Thursday, 14 November 2013

NORFOLK





Good evening to the reader of my blog.   I noticed we have not looked at any poems for a while.   A poem much in my mind lately is Norfolk by John Betjeman.   It conjures up the days of innocence spent as a young boy with his father wandering the Norfolk lanes.   A halcyonic time before all the problems,  fears and doubts of adulthood arrive.  Haven't we all at some time wished for a return to a time of innocence and happiness -  a time when pleasure came from simple pastimes, even  if only for one hour?

How did the Devil come? When first attack?
    These Norfolk lanes recall lost innocence,
The years fall off and find me walking back
    Dragging a stick along the wooden fence
Down this same path, where, forty years ago,
My father strolled behind me, calm and slow.

I used to fill my hands with sorrel seeds
    And shower him with them from the tops of stiles,
I used to butt my head into his tweeds
    To make him hurry down those languorous miles
Of ash and alder-shaded lanes, till here
Our moorings and the masthead would appear.

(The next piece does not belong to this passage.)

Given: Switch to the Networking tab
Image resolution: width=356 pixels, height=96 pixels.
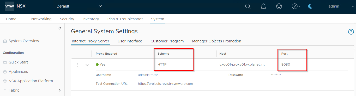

There after supper lit by lantern light
    Warm in the cabin I could lie secure
And hear against the polished sides at night
    The lap lap lapping of the weedy Bure,
A whispering and watery Norfolk sound
Telling of all the moonlit reeds around.

How did the Devil come? When first attack?
    The church is just the same, though now I know
Fowler of Louth restored it. Time, bring back
    The rapturous ignorance of long ago,
The peace, before the dreadful daylight starts,
Of unkept promises and broken hearts.